Tasks and exercises:
[1] In the passage on the Philadelphia Museum of Art's Core Project, which architect designed the project?
[2] Carry on the passage about the Philadelphia Museum of Art's Core Project from the point where it stops.

Text passage:

------------------------------------

On May 7, 2021, the Philadelphia Museum of Art unveiled to the public the culmination of two decades of planning, design, and construction: a project by the celebrated architect Frank Gehry that represents a major milestone in the renovation, reorganization, and interior expansion of the museum’s landmark 1928 building. Called the Core Project because it has focused on the renewal of the museum’s infrastructure and has opened up the very heart of the main building, its completion after four years of construction represents an enormous step forward for the museum.

Philadelphia’s preeminent art museum is one of the country’s foremost destinations for world-class art boasting, among many highlights, the finest public collection of Rodin sculpture in the United States and an exceptional collection of American painting, sculpture, furniture, silver and ceramics. Opened in 1928, the 640,000 SF Beaux-Arts gem was designed by a collaborative team of Horace Trumbauer and his chief designer, the African American architect Julian Abele, and their partner firm of Zantzinger, Borie and Medary.

------------------------------------

Records provided:
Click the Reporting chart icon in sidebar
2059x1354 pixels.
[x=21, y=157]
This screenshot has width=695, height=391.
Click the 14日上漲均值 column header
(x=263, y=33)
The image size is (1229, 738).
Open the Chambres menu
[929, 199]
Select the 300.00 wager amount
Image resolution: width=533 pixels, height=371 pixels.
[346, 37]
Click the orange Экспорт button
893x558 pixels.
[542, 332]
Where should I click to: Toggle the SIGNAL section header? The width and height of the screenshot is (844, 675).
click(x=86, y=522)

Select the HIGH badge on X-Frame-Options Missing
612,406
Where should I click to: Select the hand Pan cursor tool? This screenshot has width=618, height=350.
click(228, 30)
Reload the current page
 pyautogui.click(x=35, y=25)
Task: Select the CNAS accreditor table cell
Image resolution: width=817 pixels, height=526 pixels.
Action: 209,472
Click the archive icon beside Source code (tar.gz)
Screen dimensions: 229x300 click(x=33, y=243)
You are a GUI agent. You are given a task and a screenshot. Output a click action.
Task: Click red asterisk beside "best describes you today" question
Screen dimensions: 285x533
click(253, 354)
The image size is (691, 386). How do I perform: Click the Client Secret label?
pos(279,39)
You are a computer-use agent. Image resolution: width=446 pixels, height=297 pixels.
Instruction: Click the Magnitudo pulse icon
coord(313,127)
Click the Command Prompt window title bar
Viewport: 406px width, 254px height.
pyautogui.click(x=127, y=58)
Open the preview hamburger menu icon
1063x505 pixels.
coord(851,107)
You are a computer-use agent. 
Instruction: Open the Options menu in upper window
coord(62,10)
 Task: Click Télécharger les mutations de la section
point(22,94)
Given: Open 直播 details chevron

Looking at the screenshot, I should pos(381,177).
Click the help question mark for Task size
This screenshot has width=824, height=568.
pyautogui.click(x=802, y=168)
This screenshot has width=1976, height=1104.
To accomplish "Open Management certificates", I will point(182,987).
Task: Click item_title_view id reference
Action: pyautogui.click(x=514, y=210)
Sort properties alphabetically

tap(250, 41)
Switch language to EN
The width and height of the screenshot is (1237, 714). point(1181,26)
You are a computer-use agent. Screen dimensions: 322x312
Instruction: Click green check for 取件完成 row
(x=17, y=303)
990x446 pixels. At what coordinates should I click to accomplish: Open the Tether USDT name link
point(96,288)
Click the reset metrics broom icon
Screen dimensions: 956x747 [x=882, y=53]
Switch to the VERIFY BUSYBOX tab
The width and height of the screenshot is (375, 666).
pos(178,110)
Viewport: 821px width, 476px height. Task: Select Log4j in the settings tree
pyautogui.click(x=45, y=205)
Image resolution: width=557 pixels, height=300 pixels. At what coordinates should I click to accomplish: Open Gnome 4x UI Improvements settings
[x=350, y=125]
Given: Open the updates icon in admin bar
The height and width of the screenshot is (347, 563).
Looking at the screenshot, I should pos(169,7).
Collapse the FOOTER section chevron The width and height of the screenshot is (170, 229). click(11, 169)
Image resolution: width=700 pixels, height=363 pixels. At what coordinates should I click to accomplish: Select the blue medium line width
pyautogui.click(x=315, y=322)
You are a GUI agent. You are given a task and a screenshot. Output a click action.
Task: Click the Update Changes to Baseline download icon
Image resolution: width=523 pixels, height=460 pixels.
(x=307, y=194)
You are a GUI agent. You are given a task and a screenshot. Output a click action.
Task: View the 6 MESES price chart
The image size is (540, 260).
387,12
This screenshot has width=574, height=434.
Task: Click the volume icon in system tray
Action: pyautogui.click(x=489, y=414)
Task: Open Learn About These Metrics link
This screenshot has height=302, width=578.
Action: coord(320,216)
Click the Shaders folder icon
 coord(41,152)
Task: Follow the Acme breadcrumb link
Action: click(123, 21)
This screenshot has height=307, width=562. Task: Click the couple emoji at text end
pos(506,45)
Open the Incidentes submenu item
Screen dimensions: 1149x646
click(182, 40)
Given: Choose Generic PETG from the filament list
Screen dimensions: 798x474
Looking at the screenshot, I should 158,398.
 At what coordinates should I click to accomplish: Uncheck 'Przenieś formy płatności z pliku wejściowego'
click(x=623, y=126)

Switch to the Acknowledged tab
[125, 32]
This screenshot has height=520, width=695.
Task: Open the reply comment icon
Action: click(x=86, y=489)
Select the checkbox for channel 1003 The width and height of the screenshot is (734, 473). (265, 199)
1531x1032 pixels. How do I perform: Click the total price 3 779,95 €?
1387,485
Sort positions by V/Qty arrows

------------------------------------

Final answers:
[1] Frank Gehry

[2]
Driven by a need to renew, reorganize, and expand the building and, by doing so, continue to protect treasured collections and revitalize the experience of millions of annual visitors from around the world, the Museum embarked on an aspirational multi-phased expansion and renovation program. The comprehensive plan included preservation and display of collections, community outreach and education, visitor experience, and upgrading of antiquated building systems. The $233 million Core Project was the essential keystone phase of this program, providing expansive new public space within the footprint of the landmark building and adding 90,000 SF of gallery space and amenities. New interior openings provide visual orientation and a logical sequence of transitions between new and existing spaces, offering an open and inviting welcome to visitors. The Project also reconfigured and reorganized the main circulation paths at the heart of the building, enabling future construction phases to be seamlessly incorporated into the Museum, such as the planned addition of a new 299-seat auditorium for lectures, performances, and public events to be located underneath the northwest terrace of the main building.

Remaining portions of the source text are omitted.